Como parte de los criterios de acceso se establece que los afiliados sean de habla rusa y que no sean ni del servicio secreto ni analistas de seguridad, entre otros requisitos.

 

Los proveedores del ransomware proporcionan, como parte del programa de afiliación, actualizaciones de las herramientas y una infraestructura que incluye un portal de autoservicio para que las víctimas paguen. Este modelo les permite centrarse en los ataques a las víctimas y en extender el malware creando más afiliados, evitando que los integrantes en el programa tengan que desarrollar y mantener su propia infraestructura y malware.

 

Darkside también establece ciertas normas a la hora de utilizar el malware, donde claramente se indican que su objetivo son empresas que puedan pagar fácilmente el rescate y que no tienen la intención de eliminarlas.
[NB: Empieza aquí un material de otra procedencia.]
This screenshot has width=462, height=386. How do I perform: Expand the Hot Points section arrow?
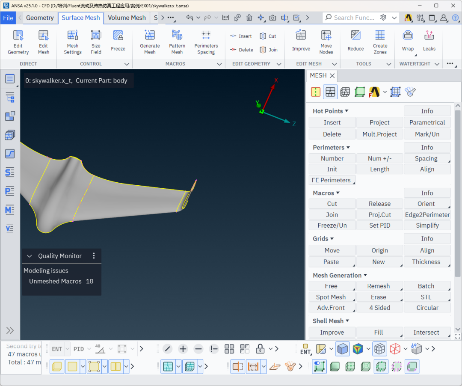point(347,111)

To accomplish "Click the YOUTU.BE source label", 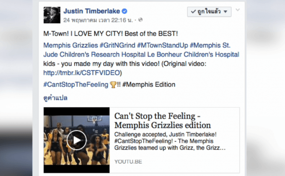I will tap(128, 162).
Así mismo se establecen ciertos sectores a los que está prohibido atacar:

 

• Salud (Hospitales, residencias...)
• Educación (Colegios, universidades...)
• Organizaciones sin ánimo de lucro.
• Sector gubernamental.

 

Los programas de afiliados entre los operadores de ransomware cada vez son mas frecuentes, se conocen que por lo menos los siguientes operadores de ransomware tiene o han tenido un programa de afiliados:

 

• Avaddon
• Darkside
• LockBit
• Nettwalker
• Ranzy
• Sodinokibi/REvil
• Suncrypt
• Chimera
• CryLock
• Exorcist
• Gretta
• Makop
• Thanos
• Zeppelin

 

La utilización de este tipo de programas también tiene sus inconvenientes, se destacan dos principalmente: el reputacional y la infiltración. Con el primero es difícil controlar cuales son los objetivos de los ataques, aunque se hayan establecido ciertos sectores como intocables y eso afecta a la reputación del grupo. El segundo de los problemas se produce ya que al incorporar gente desconocida al programa de afiliados podrían tratarse de investigadores de seguridad encubiertos.